L’élevage laitier en Afrique sub-saharienne

La croissance démographique sur le continent africain atteint 2,45 % par an. On évalue qu’à l’horizon 2050 deux enfants sur cinq dans le monde naîtront en Afrique. En Afrique sub-saharienne, la croissance démographique est encore plus élevée, de l’ordre de 2,6 % (chiffres de 2020). Cette augmentation de la population implique des défis redoutables, à commencer par une production alimentaire suffisante. Lait & Elevage s’est entretenu avec Paul Vossen, ingénieur agronomique tropical attaché au Musée de l’Afrique à Tervuren.

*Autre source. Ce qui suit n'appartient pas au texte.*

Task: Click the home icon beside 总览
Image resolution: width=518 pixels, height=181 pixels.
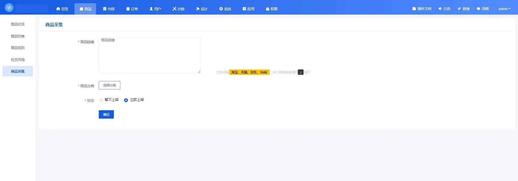Action: 58,9
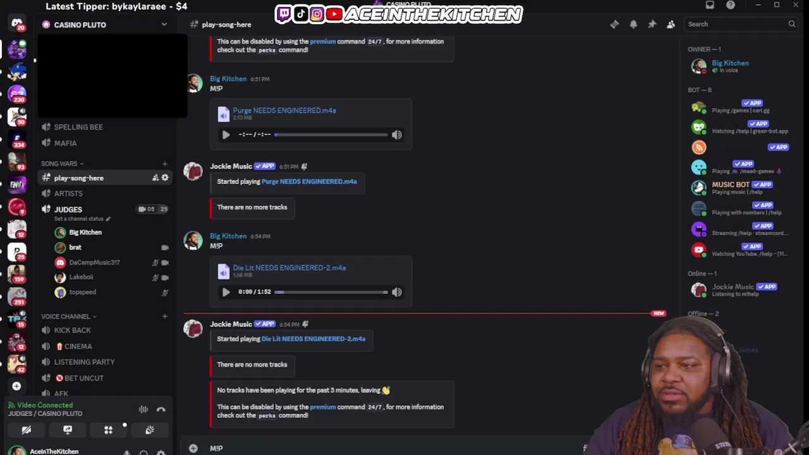The width and height of the screenshot is (809, 455).
Task: Click the premium command link in last message
Action: coord(322,407)
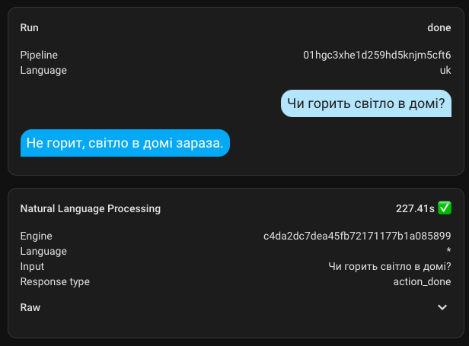Click the 227.41s duration value
469x346 pixels.
coord(414,208)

Paul Vossen commence par analyser les zones de végétation s’étendant du Sahara vers le sud en direction de l’équateur. On passe ainsi d’une vaste zone géographique aride dépourvue de végétation à des régions à la végétation luxuriante composée d’arbres, de buissons et d’autres plantes. « Faisons le lien avec le potentiel de développement d’herbe et de pâturages. Au Sahara, la production est existante. Vient ensuite une zone géographique où il y a un potentiel de production herbagère. A proximité de l’équateur, la production herbagère est presque nulle en raison d’une végétation composée de grands arbres dont le feuillage extrêmement dense empêche le développement d’une végétation basse herbacée. Dans la zone équatoriale, les pluies abondantes, quasiment quotidiennes, associées à une humidité atmosphérique très élevée, expliquent la survenue de bon nombre de pathologies animales qui ne sont pas (ou plus) présentes en Europe ou qui sont sous contrôle. On pense à la maladie du sommeil, la tuberculose, la peste bovine, la fièvre aphteuse, les maladies de la peau, la péripneumonie, la brucellose, mais aussi des parasites et des tiques », entame Paul Vossen. On le voit, dans ces régions de forêt tropicale, le potentiel de l’élevage laitier est limité.

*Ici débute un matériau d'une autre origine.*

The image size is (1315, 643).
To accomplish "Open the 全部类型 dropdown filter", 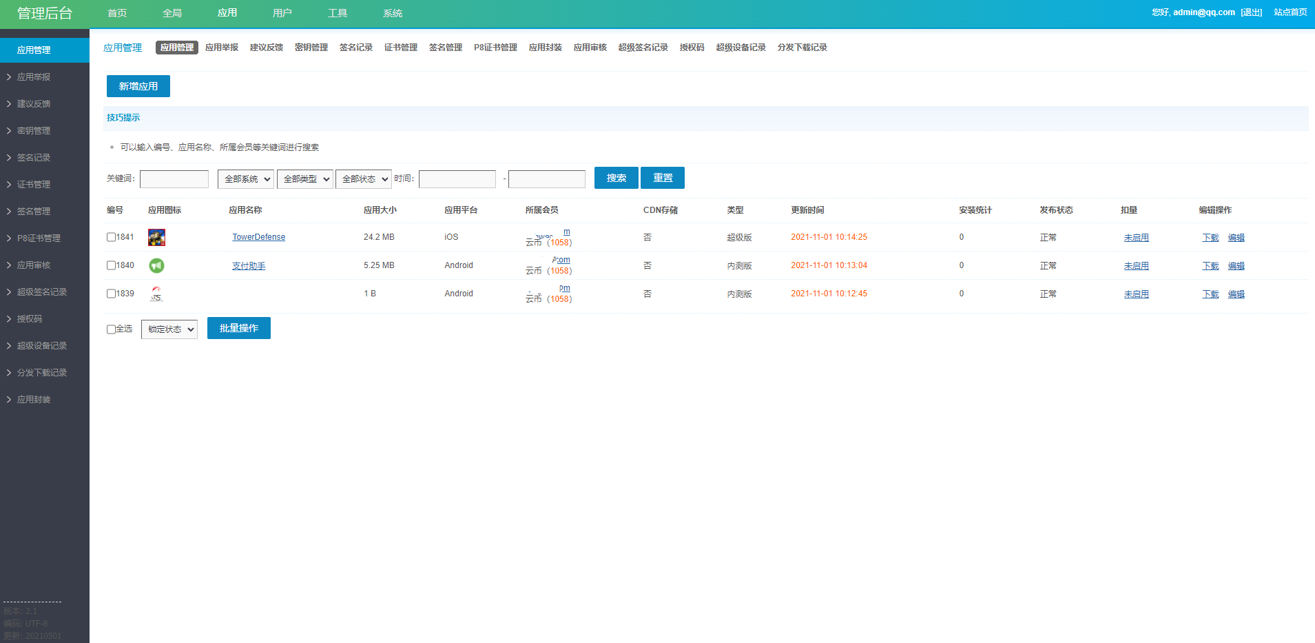I will tap(305, 179).
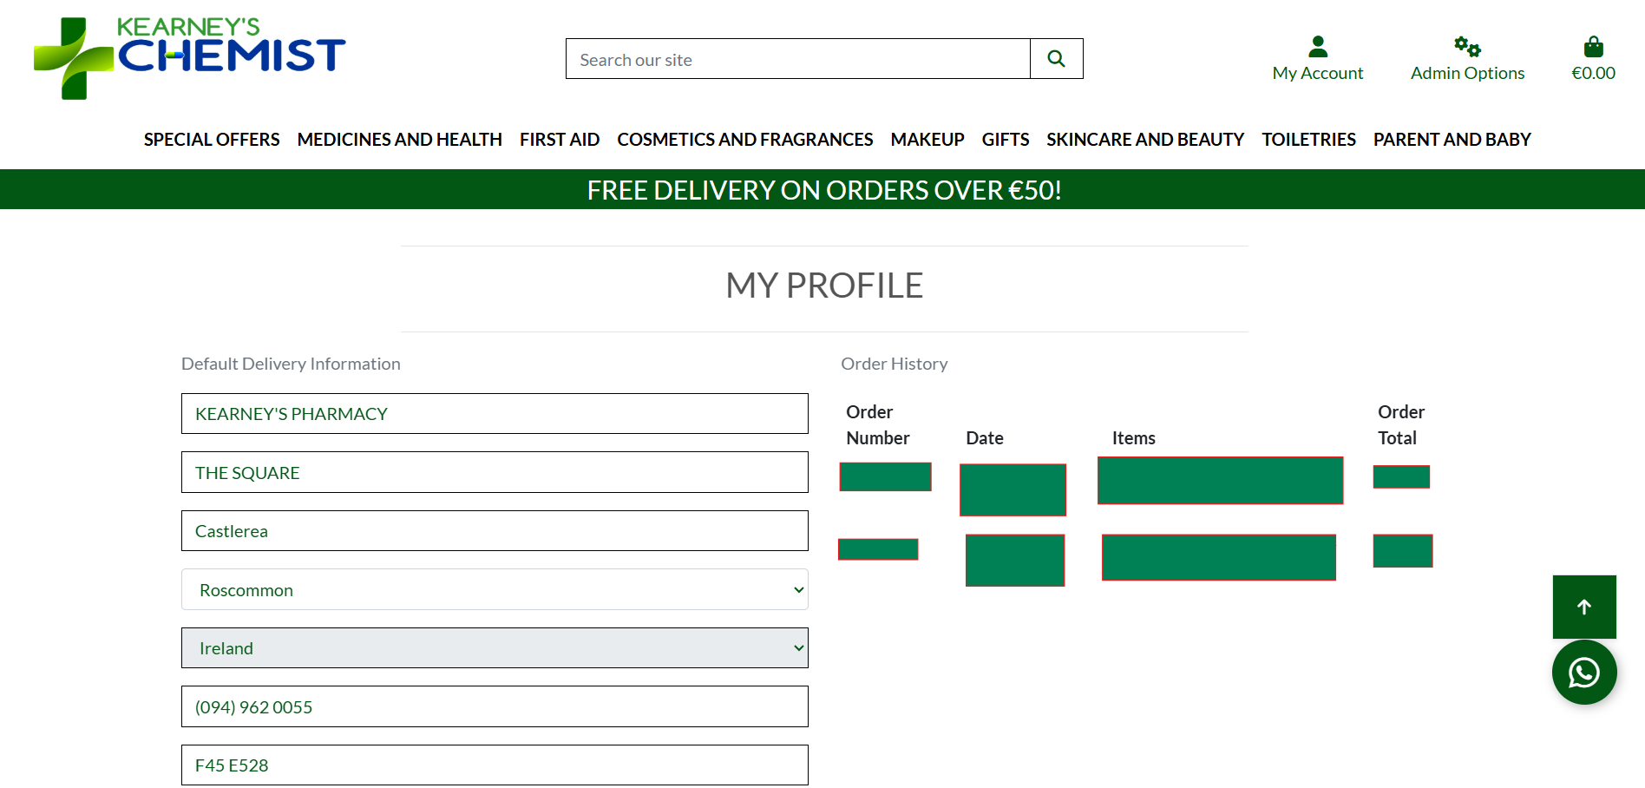Click the scroll-to-top arrow button

1584,607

Cela ne signifie pas pour autant qu’on ne s’y intéresse pas au lait et aux produits laitiers. Ce sujet sera d’ailleurs le thème dans différents pays à l’occasion de la journée mondiale de l’alimentation en octobre prochain. L’accent sera mis sur la valeur nutritionnelle des produits laitiers et le développement de la production locale.

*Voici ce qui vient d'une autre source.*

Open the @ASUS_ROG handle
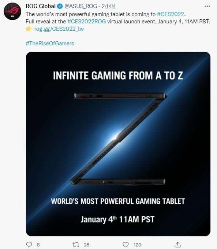 coord(81,6)

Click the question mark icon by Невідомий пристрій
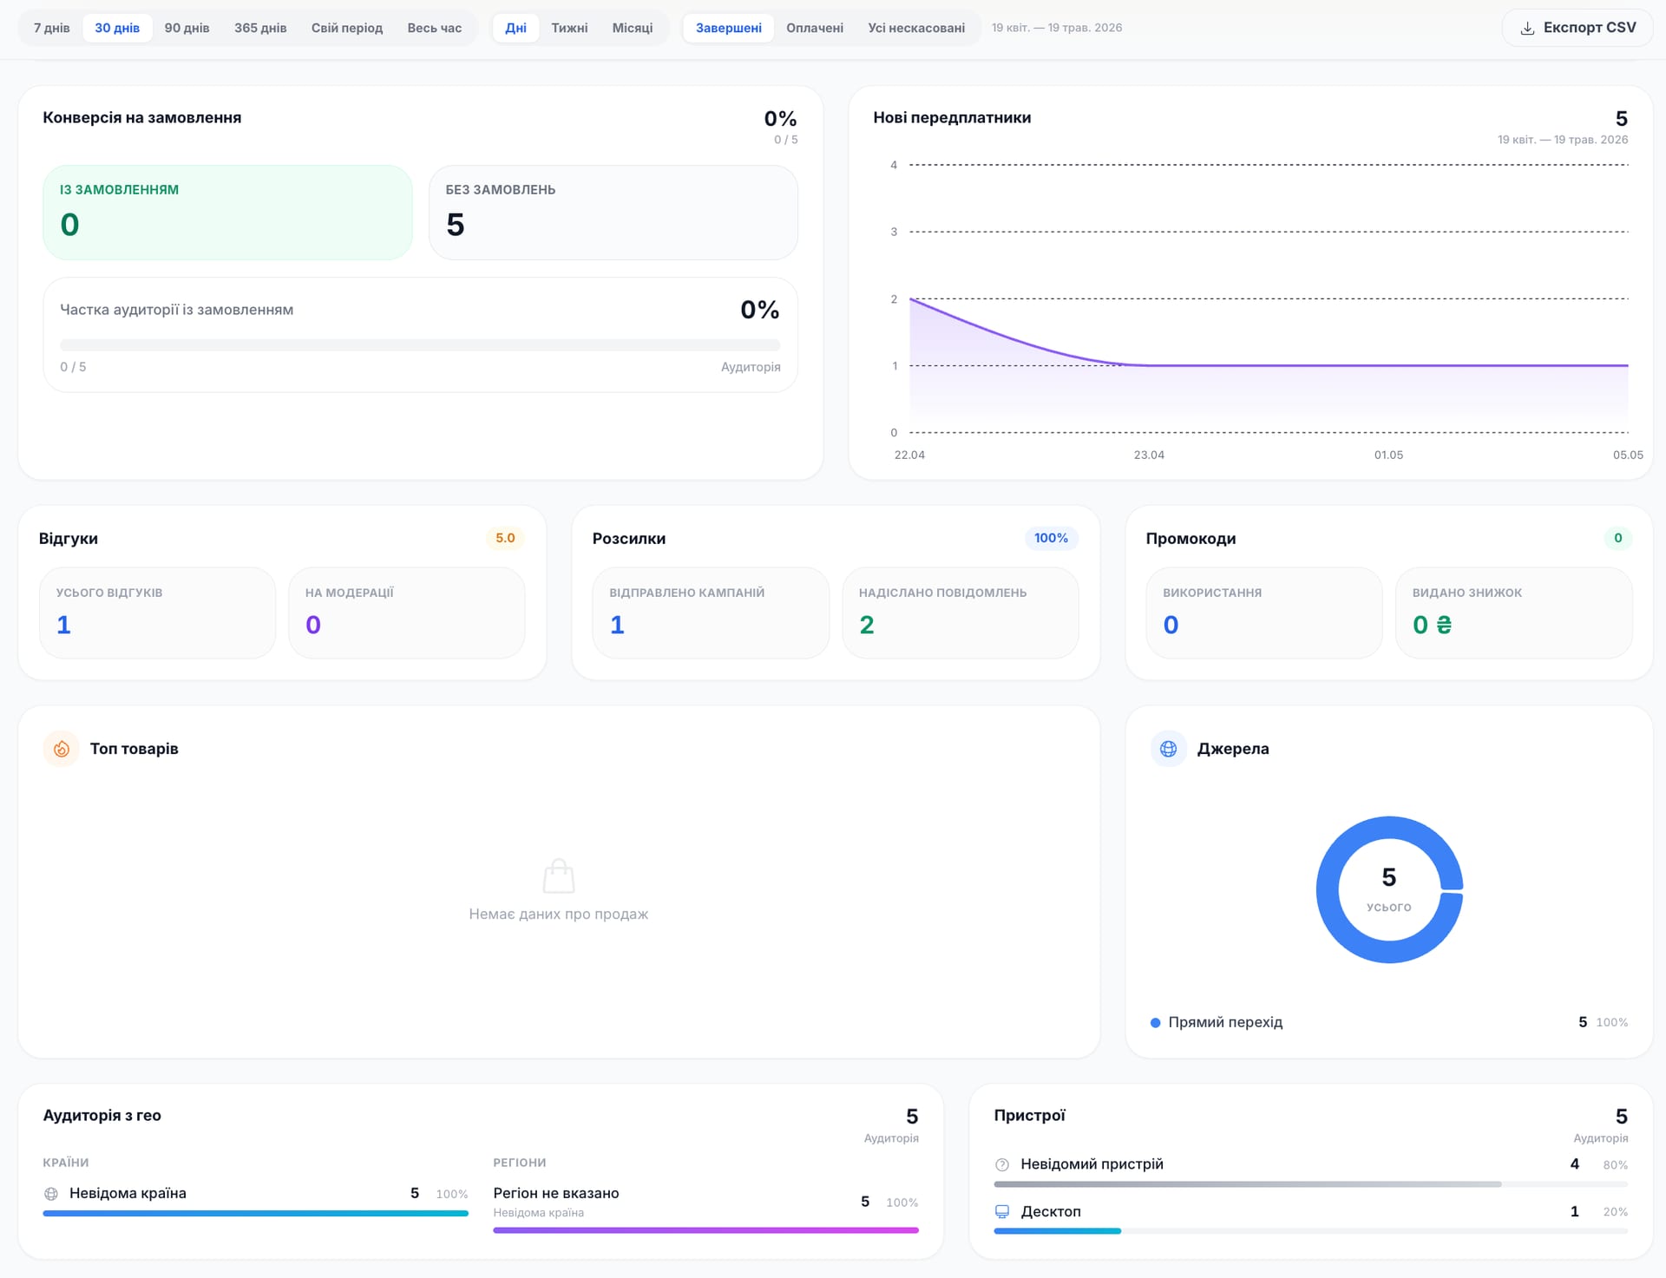coord(1002,1164)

« N’oublions pas que dans des pays tels que le Burundi par exemple, la population est à 60 % sous-alimentée. Lorsqu’on parvient à stimuler la production du bétail local, on obtient un impact direct sur la santé publique. Dans la plupart des cas, il s’agit d’une ou de deux vaches par famille, pour une production quotidienne de 2 à 3 litres par vache, un volume évidemment incomparablement plus faible qu’en Europe. Le lait doit être produit le plus près possible du lieu de consommation. En raison des fortes chaleurs et de l’enclavement, le ramassage sur de grandes distances est inenvisageable. Bref, le circuit doit être le plus court possible. »

En Afrique de l’Est, la vache occupe une place centrale dans la société. Outre la production de lait et de veaux, la vache rehausse le statut social du propriétaire. La vache est considérée comme un investissement à long terme et son importance symbolique se retrouve d’ailleurs dans les langues locales.

La vache d’Afrique centrale fait partie de la même famille que les bovins européens (Bos taurus), mais d’un gabarit bien différent. La référence du bovin africain est de 250 kg, contre 500 en Europe, avec une production moyenne de lait qui ne dépasse pas 2 à 3 litres par jour. Ce qui frappe également, c’est la proportion entre la surface cutanée et le poids, deux fois plus importante que chez le bovin d’Europe. Ce surplus de peau permet à l’animal d’évacuer l’excès de chaleur, ce qui lui est indispensable pour survivre dans un climat très chaud.

Sous-sol riche, sol pauvre

La terre africaine présente deux visages. D’une part, le sous-sol regorge de divers minerais et de terres rares que l’Occident utilise pour ses smartphones et autres appareils électroniques. L’exploitation de ces richesses du sous-sol africain ne bénéficie pratiquement pas aux populations locales. D’autre part, attardons-nous à l’état du sol devant servir à l’agriculture. Lorsque les Européens évoquent l’agriculture africaine, ils font souvent preuve d’une certaine morgue quand ils décrivent les efforts accomplis par les populations africaines pour accroître leur production agricole. La végétation luxuriante dans les régions situées près de l’équateur pourrait suggérer que tout y pousse sans problème.